I ended up buying a few books at the Strand I knew he would like, and made a notepad featuring pictures of Chief on Pinhole Press. Luckily, he loved the books and the notepad and all was happy.
You may be looking at these pictures of bookshelves and wondering, what the hell…? These are our bookshelves, located in our bedroom. There are two skinny Ikea shelves that Joe brought from his old apartment, and one massive bookcase that I bought from the previous tenant of my apartment in Somerville and lugged all the way to Brooklyn. I may never part with it, I love them.
“Ok, yes, those are nice bookshelves,” you are thinking,” but why are there huge, gaping spaces? What’s up with that?”
Let me introduce you to our NEW bookshelves, courtesy of my very handy, sneaky, creative, and thoughtful husband. Not only did he build me bookshelves for our anniversary, he took the day off work so that he could buy the shelves and then spent the day building them and rearranging things in our living room to make room for them. Because he’s a sneaky genius, he even got on the subway with me that morning to go to work, going so far as to pack himself a fake lunch, only to get off the train at the stop after me and hightail it back home. Take notes, gentlemen.

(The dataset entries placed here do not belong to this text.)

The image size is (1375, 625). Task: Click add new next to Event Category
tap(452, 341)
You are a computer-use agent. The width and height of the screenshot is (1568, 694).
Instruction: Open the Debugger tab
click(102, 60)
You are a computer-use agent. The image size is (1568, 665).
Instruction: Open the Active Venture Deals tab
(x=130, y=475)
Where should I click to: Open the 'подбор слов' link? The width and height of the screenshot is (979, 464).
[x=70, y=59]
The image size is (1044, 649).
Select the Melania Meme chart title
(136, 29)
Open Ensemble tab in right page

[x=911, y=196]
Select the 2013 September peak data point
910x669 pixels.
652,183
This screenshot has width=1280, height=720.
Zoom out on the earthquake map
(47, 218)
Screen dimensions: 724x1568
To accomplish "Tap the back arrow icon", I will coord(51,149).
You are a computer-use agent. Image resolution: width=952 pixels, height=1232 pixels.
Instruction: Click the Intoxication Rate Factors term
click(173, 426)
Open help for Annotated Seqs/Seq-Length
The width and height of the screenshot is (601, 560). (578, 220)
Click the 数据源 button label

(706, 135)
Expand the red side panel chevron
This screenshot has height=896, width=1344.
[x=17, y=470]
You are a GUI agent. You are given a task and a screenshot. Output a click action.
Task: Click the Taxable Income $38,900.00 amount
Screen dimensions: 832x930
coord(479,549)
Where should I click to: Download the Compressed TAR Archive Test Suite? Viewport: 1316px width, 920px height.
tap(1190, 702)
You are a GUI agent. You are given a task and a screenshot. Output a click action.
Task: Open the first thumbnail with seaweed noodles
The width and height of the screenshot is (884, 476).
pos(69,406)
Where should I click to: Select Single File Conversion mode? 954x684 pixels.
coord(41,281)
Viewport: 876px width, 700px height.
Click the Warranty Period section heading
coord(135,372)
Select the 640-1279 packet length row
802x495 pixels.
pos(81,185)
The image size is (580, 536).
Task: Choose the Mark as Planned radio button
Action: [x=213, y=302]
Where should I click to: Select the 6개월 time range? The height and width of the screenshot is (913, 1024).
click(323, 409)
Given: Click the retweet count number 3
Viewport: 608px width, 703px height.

I’m writing this post not only to boast about my new bookshelves or my dashing husband, but to also talk about the inherent questions that arise when you’re presented with brand new bookshelves. After years of stuffing books on top of others just to fit them, paying no heed to the semi-careful organization scheme we figured out when we first moved in together (merging libraries is a post for another time), it’s oddly scary to face empty shelves. How do you decide which books go where, and how they should be organized? Do you only put pretty books in the living room, where more people will be likely to see them, and stow the old, creased, and musty ones in the bedroom, away from the public’s prying eyes? What about favorites, old and musty and creased though they may be?
We’re still figuring all of that out, trying to strike a balance between pretty to look at and interesting to read. Isn’t that what all personal bookshelves should be anyway? Often the first thing I do when I go to someone’s home for the first time, obnoxious as it is, is to look at their bookshelves. It provides a look inside them that nothing else really does–a person’s bookshelves are a reflection of what they find interesting, what their favorites are, how they spend their time. So we’ve got to think carefully about these things.
I’ll let you know how it all turns out.